Germany said it would pay more than $1 billion for homecare for aging victims of the holocaust, it was reported.
The Jewish Claims Conference said that the $1.03 billion would be doled out over a four-year period, Reuters reported.
“We are seeing Germany’s continued commitment to fulfill its historic obligation to Nazi victims,” Stuart Eizenstat, the special negotiator for the group, said in a statement.
She added: “This ensures that Holocaust survivors, now in their final years, can be confident that we are endeavoring to help them live in dignity, after their early life was filled with indescribable tragedy and trauma.”

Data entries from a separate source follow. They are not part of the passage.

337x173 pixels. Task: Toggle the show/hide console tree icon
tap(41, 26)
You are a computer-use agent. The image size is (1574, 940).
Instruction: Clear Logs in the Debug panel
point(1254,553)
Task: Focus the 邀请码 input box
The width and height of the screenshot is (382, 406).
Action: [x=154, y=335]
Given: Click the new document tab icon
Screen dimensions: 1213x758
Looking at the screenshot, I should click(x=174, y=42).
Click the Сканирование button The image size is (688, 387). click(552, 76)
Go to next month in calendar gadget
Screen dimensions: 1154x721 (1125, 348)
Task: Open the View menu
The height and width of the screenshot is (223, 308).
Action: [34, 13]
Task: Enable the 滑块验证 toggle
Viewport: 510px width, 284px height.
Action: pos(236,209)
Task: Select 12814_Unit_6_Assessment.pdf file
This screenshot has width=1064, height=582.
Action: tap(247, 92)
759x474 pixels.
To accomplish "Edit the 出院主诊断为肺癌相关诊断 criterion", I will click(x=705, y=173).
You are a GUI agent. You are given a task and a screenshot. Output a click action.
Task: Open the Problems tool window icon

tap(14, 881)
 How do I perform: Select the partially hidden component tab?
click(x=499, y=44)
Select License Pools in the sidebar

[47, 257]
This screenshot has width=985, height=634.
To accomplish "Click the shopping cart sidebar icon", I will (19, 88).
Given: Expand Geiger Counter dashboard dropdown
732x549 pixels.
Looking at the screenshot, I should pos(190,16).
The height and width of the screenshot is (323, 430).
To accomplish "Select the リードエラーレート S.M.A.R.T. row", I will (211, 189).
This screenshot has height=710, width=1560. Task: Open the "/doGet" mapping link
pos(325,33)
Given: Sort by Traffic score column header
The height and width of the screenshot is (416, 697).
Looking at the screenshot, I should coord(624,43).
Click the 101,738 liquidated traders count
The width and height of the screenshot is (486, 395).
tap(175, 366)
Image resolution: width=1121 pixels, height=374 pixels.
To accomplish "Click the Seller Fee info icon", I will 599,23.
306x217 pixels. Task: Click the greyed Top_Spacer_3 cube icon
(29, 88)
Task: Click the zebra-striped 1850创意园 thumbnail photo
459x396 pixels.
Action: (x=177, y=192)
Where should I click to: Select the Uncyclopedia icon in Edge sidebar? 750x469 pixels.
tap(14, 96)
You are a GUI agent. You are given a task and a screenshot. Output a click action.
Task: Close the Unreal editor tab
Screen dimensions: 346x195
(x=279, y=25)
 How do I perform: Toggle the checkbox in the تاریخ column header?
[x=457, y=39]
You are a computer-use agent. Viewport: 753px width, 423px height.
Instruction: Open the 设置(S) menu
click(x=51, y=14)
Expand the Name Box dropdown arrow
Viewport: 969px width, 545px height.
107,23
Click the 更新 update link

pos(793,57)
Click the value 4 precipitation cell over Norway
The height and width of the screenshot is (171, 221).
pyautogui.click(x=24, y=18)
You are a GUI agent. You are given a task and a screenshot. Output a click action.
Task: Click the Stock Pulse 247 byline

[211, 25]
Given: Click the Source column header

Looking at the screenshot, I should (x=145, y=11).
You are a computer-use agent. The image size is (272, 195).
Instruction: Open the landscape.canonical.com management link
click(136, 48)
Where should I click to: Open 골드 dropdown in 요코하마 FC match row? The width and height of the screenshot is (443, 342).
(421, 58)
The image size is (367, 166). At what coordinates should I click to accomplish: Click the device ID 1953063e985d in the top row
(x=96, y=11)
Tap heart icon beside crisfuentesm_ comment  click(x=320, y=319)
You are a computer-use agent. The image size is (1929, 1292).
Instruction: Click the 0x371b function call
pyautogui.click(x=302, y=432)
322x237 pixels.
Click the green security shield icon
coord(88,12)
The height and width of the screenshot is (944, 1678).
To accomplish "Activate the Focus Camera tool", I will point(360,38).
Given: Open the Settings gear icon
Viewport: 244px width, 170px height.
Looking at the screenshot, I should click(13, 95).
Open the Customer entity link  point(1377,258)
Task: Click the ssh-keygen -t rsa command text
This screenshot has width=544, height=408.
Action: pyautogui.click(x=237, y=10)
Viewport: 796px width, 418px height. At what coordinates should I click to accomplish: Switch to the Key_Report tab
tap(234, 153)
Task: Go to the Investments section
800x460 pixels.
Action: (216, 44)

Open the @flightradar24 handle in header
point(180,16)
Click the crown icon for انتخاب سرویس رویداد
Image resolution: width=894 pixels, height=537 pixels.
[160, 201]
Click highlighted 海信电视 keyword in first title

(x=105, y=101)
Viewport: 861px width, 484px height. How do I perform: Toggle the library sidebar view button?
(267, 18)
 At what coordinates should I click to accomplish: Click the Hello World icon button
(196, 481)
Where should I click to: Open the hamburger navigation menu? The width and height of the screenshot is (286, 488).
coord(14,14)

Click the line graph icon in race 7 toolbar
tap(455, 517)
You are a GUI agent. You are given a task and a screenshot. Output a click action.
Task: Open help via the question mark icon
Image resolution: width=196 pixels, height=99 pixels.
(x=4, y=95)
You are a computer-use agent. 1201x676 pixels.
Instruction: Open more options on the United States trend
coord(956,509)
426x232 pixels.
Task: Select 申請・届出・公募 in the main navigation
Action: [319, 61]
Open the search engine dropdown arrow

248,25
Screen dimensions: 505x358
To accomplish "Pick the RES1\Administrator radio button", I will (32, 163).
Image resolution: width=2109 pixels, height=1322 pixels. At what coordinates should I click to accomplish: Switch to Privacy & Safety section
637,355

The German finance ministry confirmed that the deal would go through.
“This is all the more impressive since it comes at a time of budget austerity in Germany,” she said.
The former West Germany acknowledged that 6 million Jews were killed during the Holocaust and began paying around $2 billion in compensation to Israel, starting in 1952. When East and West Germany united in the early 1990s, the two agreed to pay more.
“With this new agreement, the Claims Conference will be able to both increase the number of beneficiaries, thus eliminating waiting lists of survivors for homecare, as well as increase the number of hours per person to a minimum level of dignity,” Claims Conference board chairman Julius Berman wrote in a letter, according to the Jewish Daily Forward.